Prada : accusée de racisme, la marque retire des porte-clés polémiques

Prada : accusée de racisme, la marque retire des porte-clés polémiques
La boutique Prada sur la Cinquième Avenue, à New York.

Marine Cournede

Sombre histoire chez Prada. L'enseigne de luxe italienne a sorti une collection de porte-clés représentant des visages noirs aux lèvres épaisses et aux yeux écarquillés, rappelant les caricatures du blackface.

La polémique du blackface, cette pratique théâtrale du XIXe siècle aux États-Unis où des blancs se déguisaient en noirs pour s'en moquer, frappe cette fois dans la maison Prada. En cause ? Des porte-clés jugés racistes.

C'est l'avocate américaine Chinyere Ezie qui, en tombant sur la vitrine d'une boutique Prada à Soho, a publié un message sur Facebook appelant à boycotter la marque.

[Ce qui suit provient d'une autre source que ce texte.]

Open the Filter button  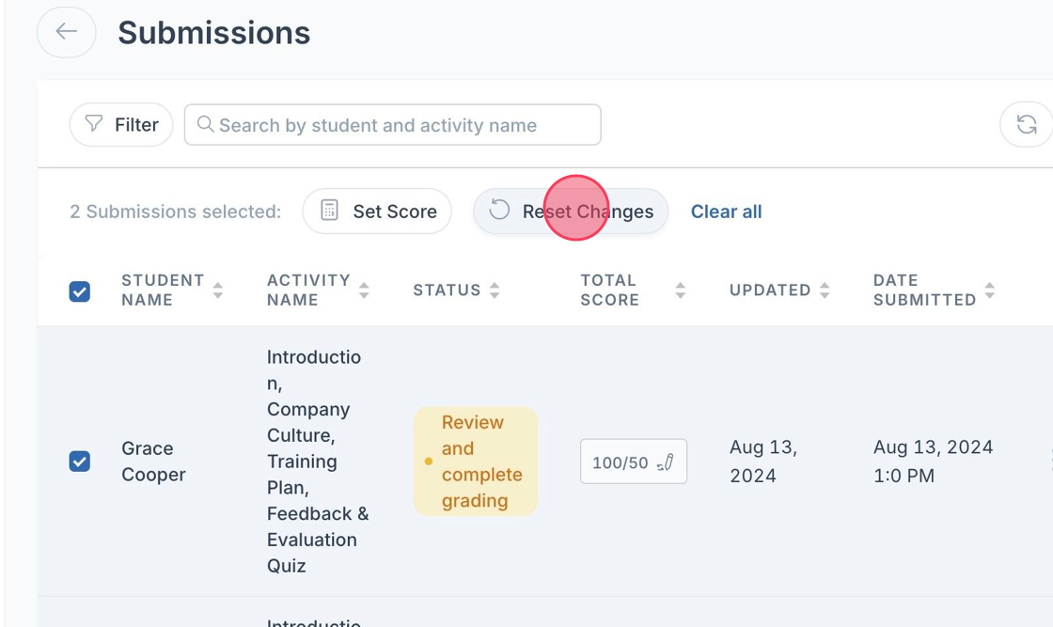(121, 124)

Alors qu'elle revenait sur New York après une exposition sur le blackface au Musée national d'histoire et de culture afro-américaine de Washington, elle n'a pas pu cacher sa stupeur d'être "confrontée aux mêmes images racistes et dénigrantes", comme elle l'explique dans son post.

"Prada n'a jamais eu l'intention d'offenser qui que ce soit"

Le groupe Prada a rapidement réagi à cette publication, partagée plus de 10 000 fois, et a annoncé le 14 décembre 2018 que les marchandises symbolisant le "blackface" seraient retirées. "Le groupe Prada a horreur des images racistes", a déclaré l'enseigne sur Twitter avant d'ajouter : "Prada n'a jamais eu l'intention d'offenser qui que ce soit et nous abhorrons toutes les formes de racisme et d'images racistes."

Le groupe a également annoncé qu'il allait se doter d'un "conseil" sur la diversité et le racisme pour "pour guider (ses) efforts en matière de diversité, d'inclusion et de culture".